Le président chilien Boric a gâché une occasion pour la Palestine au sein de l’AG de l’ONU
Le président chilien Gabriel Boric a beau être actuellement le dirigeant latino-américain le plus affirmatif sur les droits palestiniens et les violations israéliennes, sa rhétorique, toutefois, laisse beaucoup à désirer.
Ramona Wadi, 24 septembre 2022
Elle soulève à son tour des questions sur la façon dont le Chili – la pays à la plus large communauté palestinienne de la région – peut se différencier d’autres pays pour devenir un modèle à suivre, plutôt que de suivre le consensus international sur le compromis à deux États et le discours sécuritaire israélien.

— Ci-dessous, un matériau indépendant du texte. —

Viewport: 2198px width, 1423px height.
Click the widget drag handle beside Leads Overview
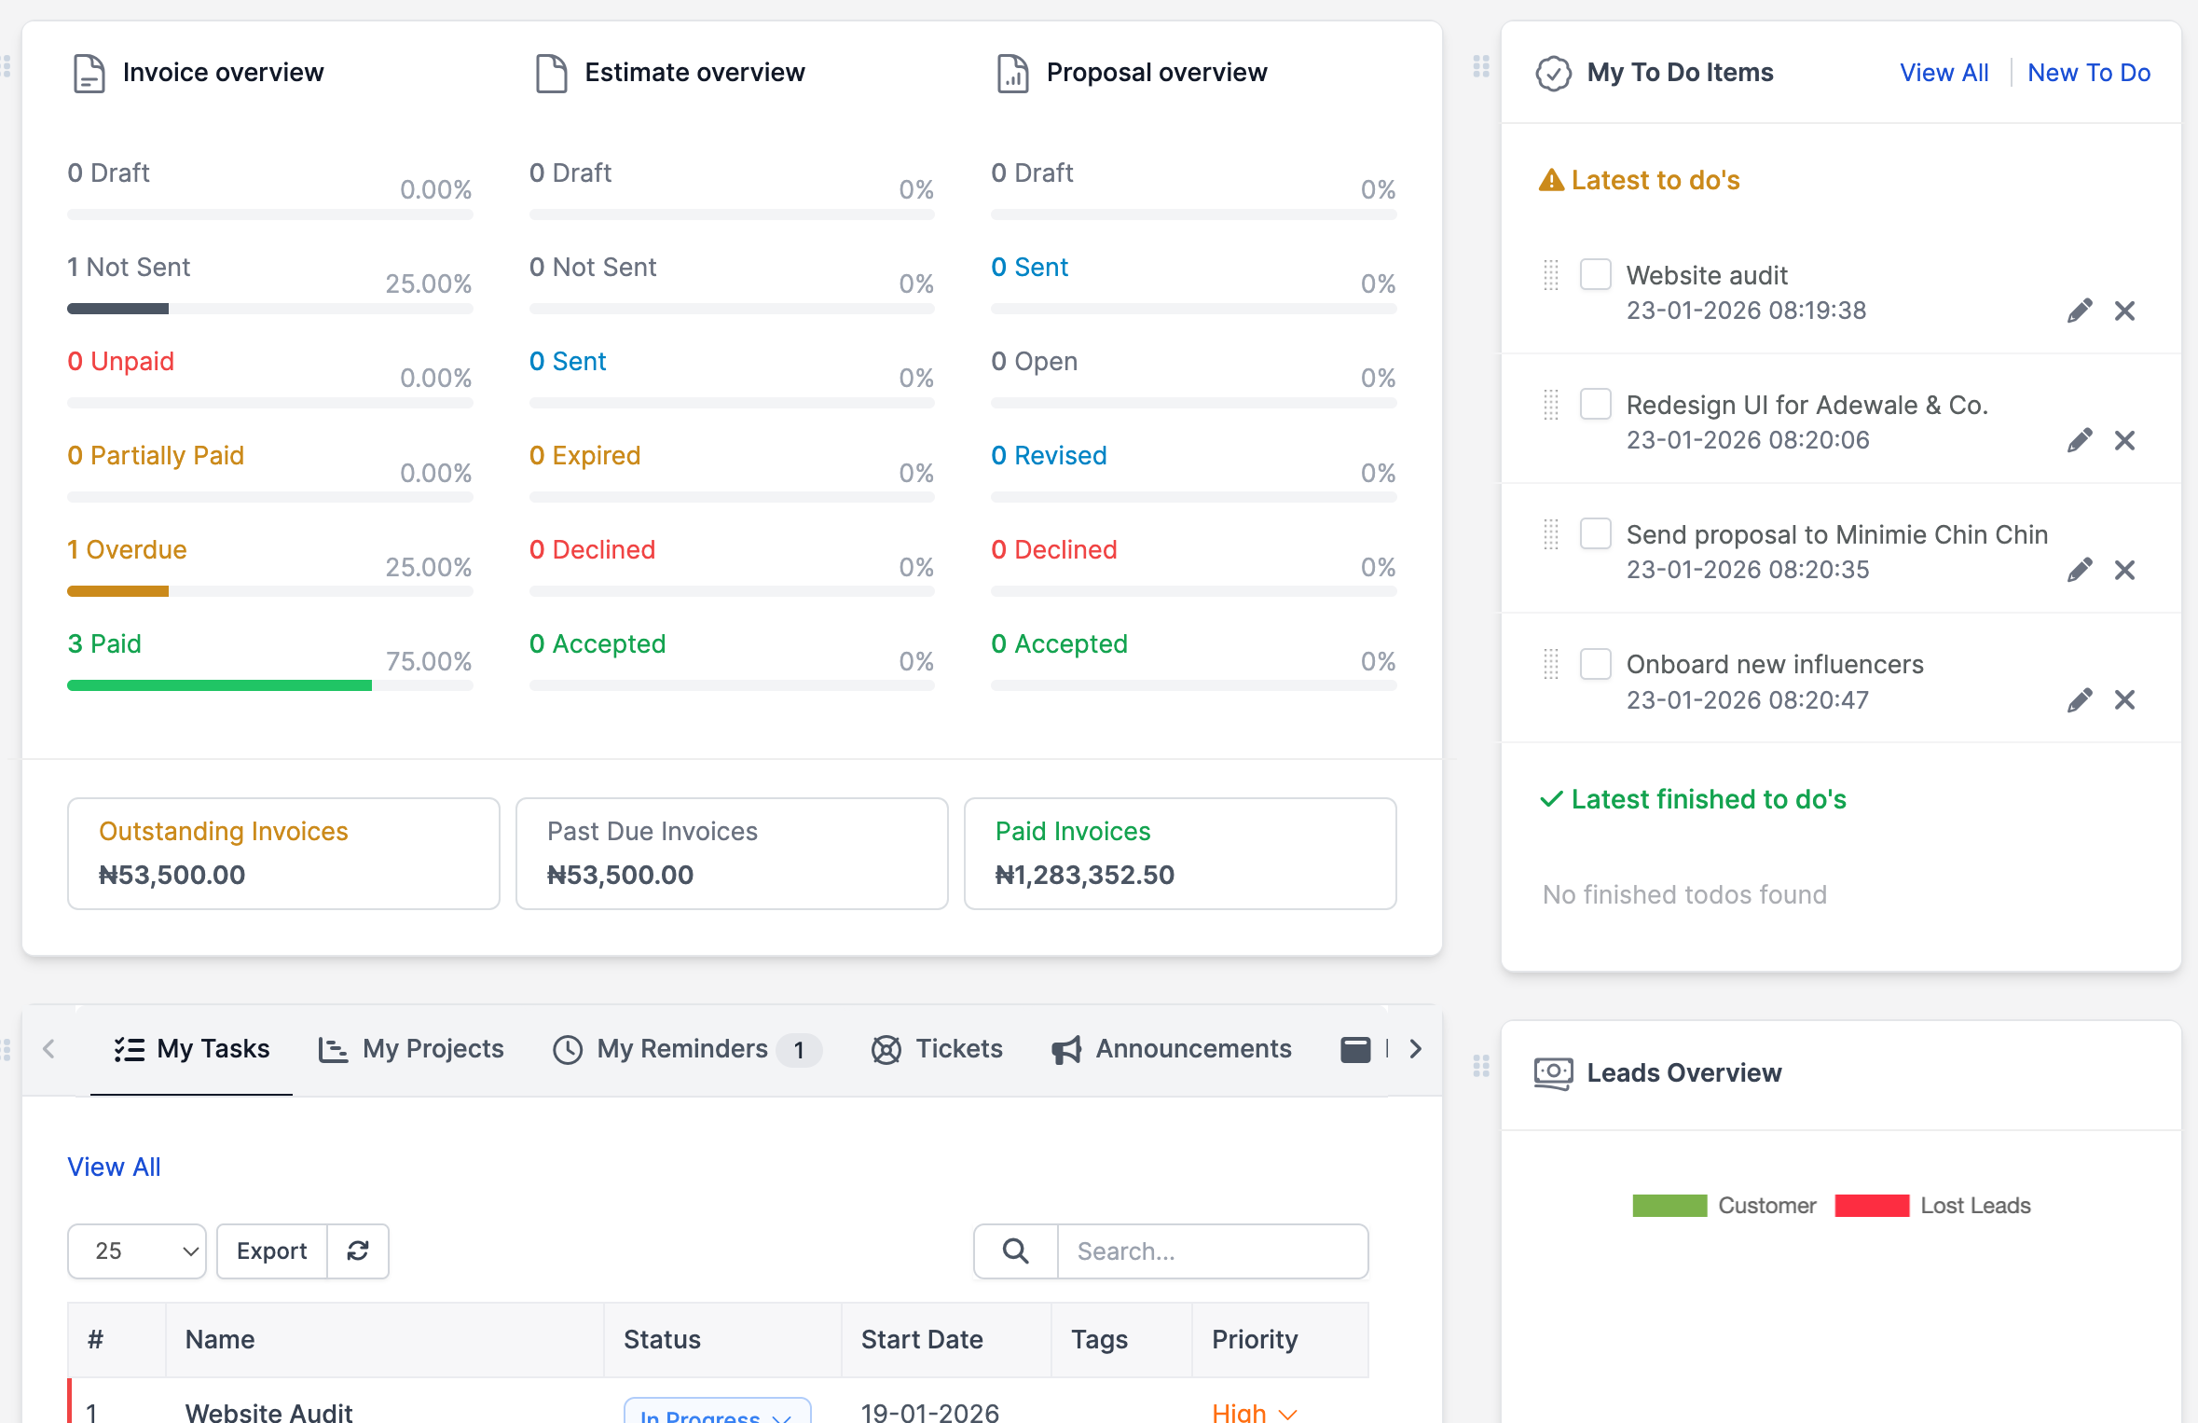(x=1481, y=1065)
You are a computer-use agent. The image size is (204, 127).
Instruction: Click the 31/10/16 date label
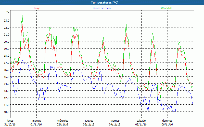click(10, 124)
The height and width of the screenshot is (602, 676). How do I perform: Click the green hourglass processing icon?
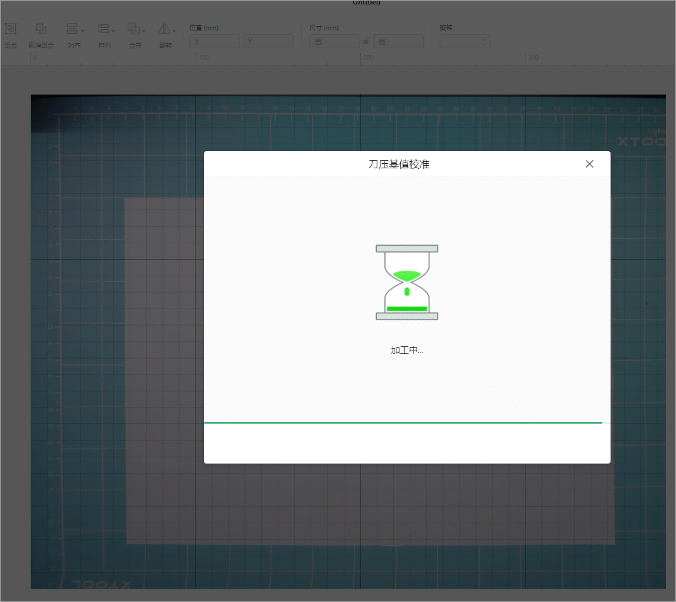pyautogui.click(x=407, y=282)
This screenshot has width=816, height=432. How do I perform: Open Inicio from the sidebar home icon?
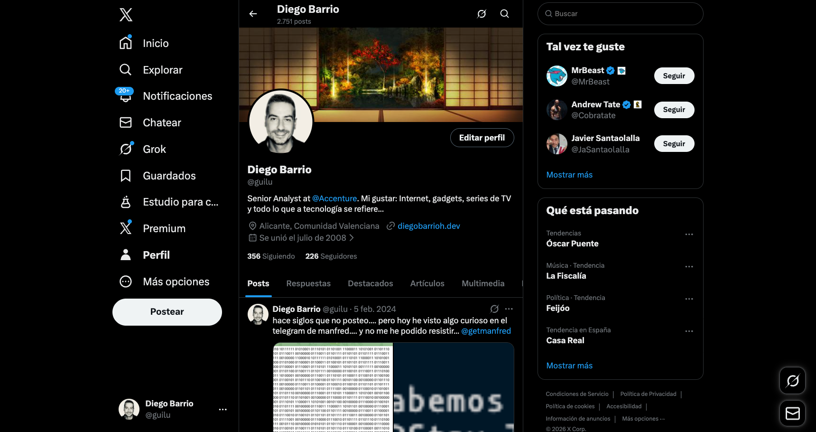click(x=126, y=43)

Dans son premier discours à l’Assemblée générale des Nations unies (AGNU), Boric a parlé du droit de la Palestine à la liberté et à la souveraineté tout en estropiant son message en y insérant une fausse équivalence avec Israël qui élimine le contexte colonial.
« [Les Palestiniens devraient donner la priorité à leur droit inaliénable d’établir leur propre État libre et souverain. De la même façon, garantissons à Israël le droit légitime de vivre dans des frontières sûres et reconnues internationalement »,
a affirmé Boric.
Le discours de Boric a été déclaré « politiquement correct », dans le même temps qu’il a été remarqué que la position du Chili a toujours été favorable à la reconnaissance des droits du peuple palestinien et des droits d’Israël tout en promouvant le compromis à deux États, à l’instar du reste de la communauté internationale.
Dans ce cas, les positions activistes de Boric en tant que président sont peu susceptibles de laisser quelque impact sur la diplomatie chilienne. Sous Boric, le gouvernement chilien a défendu la même position à laquelle avait adhéré son prédécesseur Sebastian Pinera, une position qui constituait un bonus pour Israël, en dépit des doléances exprimées par les médias israéliens sur la victoire électorale de Boric.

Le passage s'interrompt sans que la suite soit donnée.